Stored data:
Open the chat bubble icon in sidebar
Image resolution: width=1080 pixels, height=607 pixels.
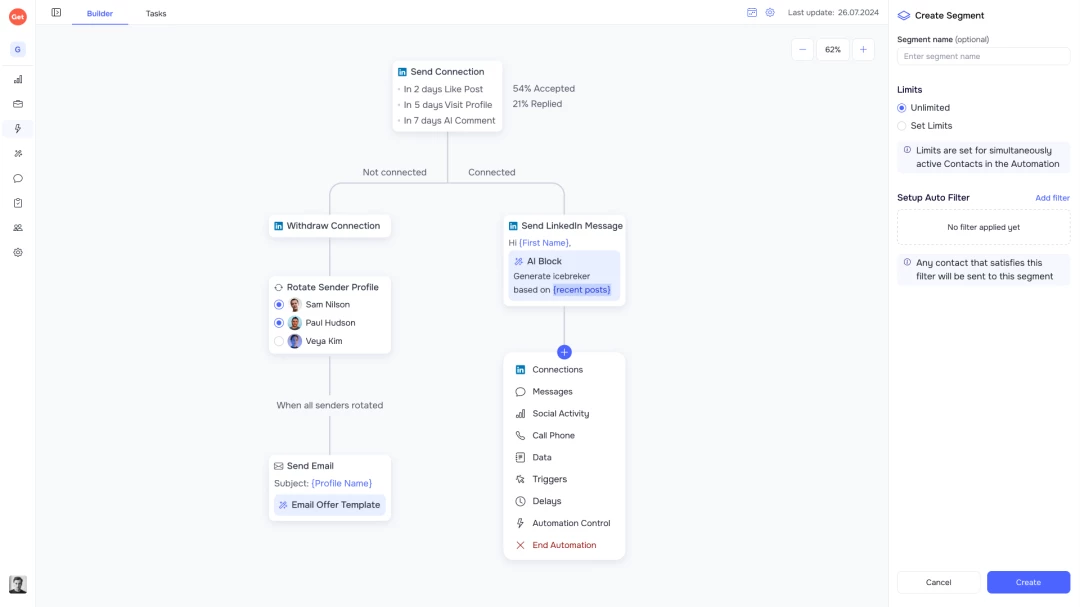click(x=18, y=178)
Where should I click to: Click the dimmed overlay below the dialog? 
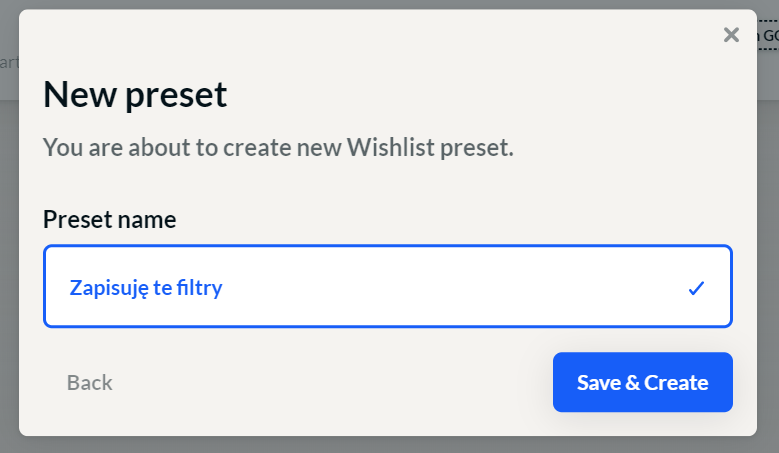pos(390,445)
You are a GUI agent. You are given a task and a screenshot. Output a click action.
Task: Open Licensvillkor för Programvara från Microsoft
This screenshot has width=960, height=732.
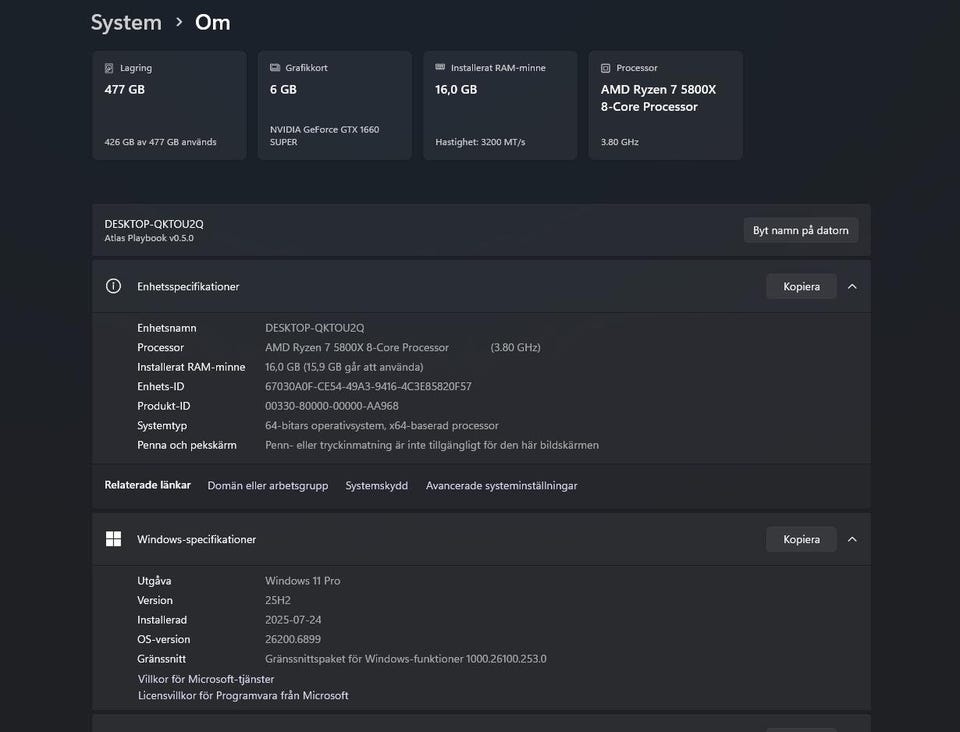[243, 695]
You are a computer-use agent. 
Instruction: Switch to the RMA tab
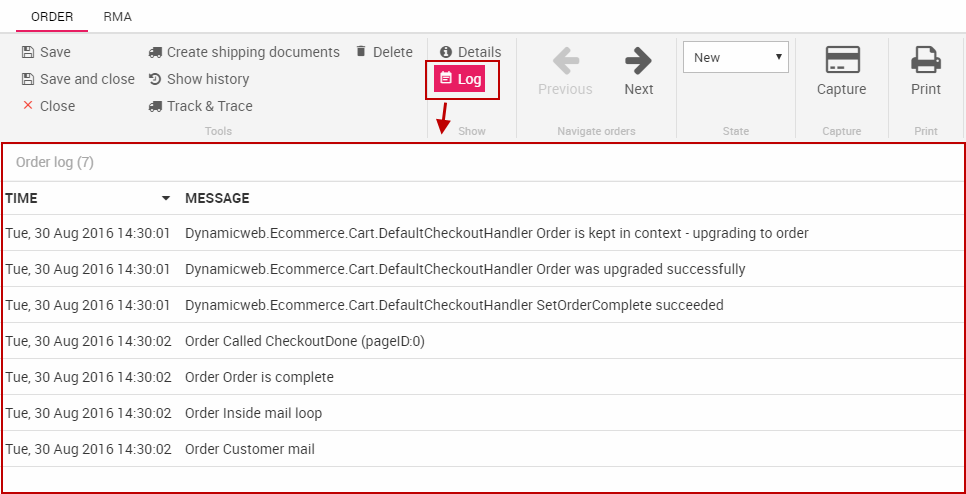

*Work task:* Leave the pictures out. Repeat every entry above exactly.

*Answer section:*
Open the chat bubble icon in sidebar
Image resolution: width=1080 pixels, height=607 pixels.
click(x=18, y=178)
Where should I click to: Click the dimmed overlay below the dialog? 
pos(390,445)
You are a GUI agent. You are given a task and a screenshot. Output a click action.
Task: Open Licensvillkor för Programvara från Microsoft
This screenshot has width=960, height=732.
[243, 695]
You are a computer-use agent. 
Instruction: Switch to the RMA tab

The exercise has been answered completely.